> EXERCISE
Every line with the string "agent" in it belongs in your answer, so copy them all from the data.

> AVAILABLE RECORDS

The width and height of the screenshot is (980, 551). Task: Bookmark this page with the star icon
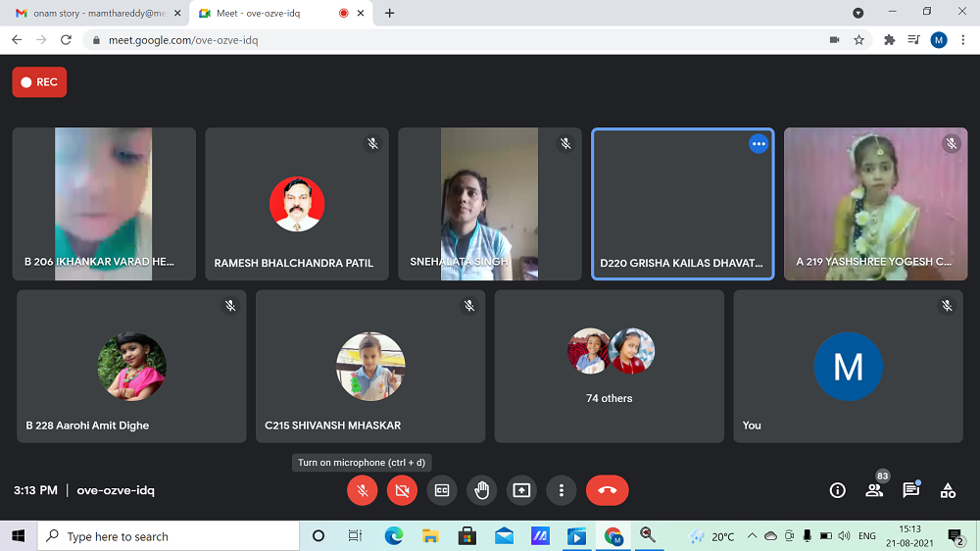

--

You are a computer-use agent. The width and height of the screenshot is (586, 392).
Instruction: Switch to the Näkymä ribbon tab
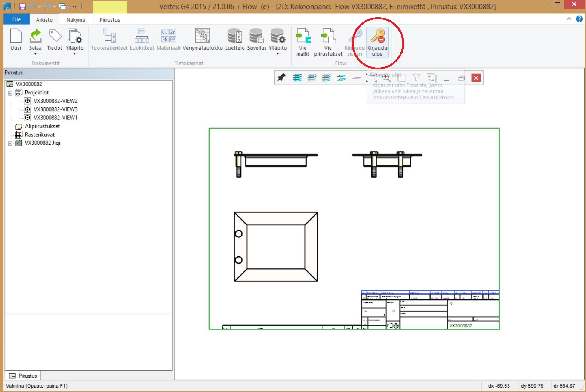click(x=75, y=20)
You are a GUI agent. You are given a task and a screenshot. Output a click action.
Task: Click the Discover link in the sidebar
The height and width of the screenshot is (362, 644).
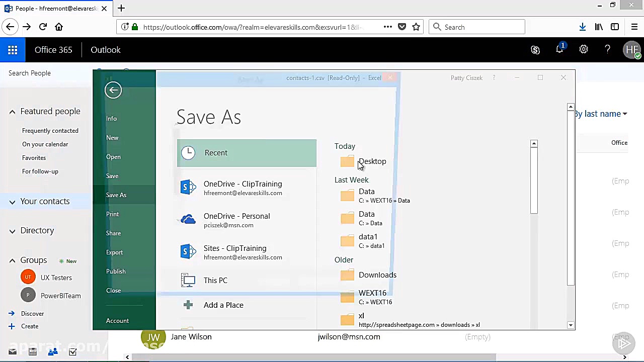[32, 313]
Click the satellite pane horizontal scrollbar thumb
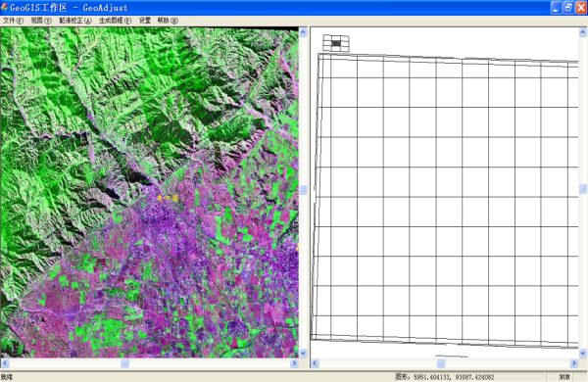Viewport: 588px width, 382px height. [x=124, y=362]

* * *

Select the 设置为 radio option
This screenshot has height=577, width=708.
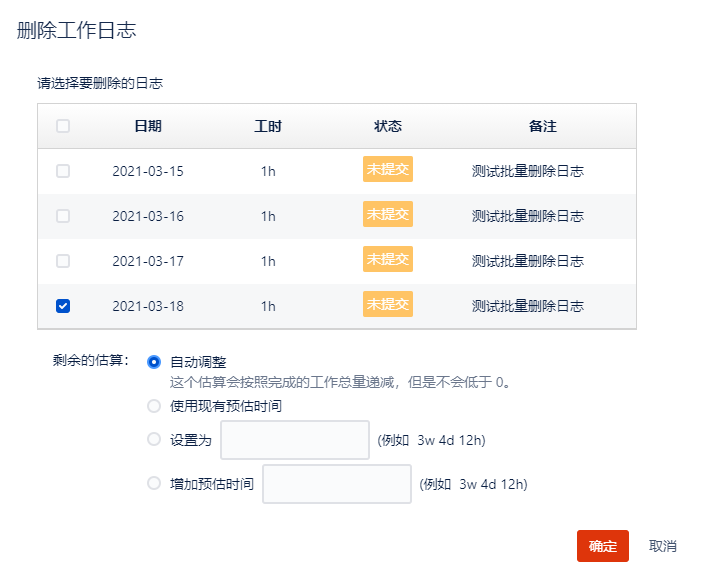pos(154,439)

> TASK RESPONSE
You are a computer-use agent. The width and height of the screenshot is (586, 392).
You are a GUI agent. You are given a task and a screenshot. Output a click action.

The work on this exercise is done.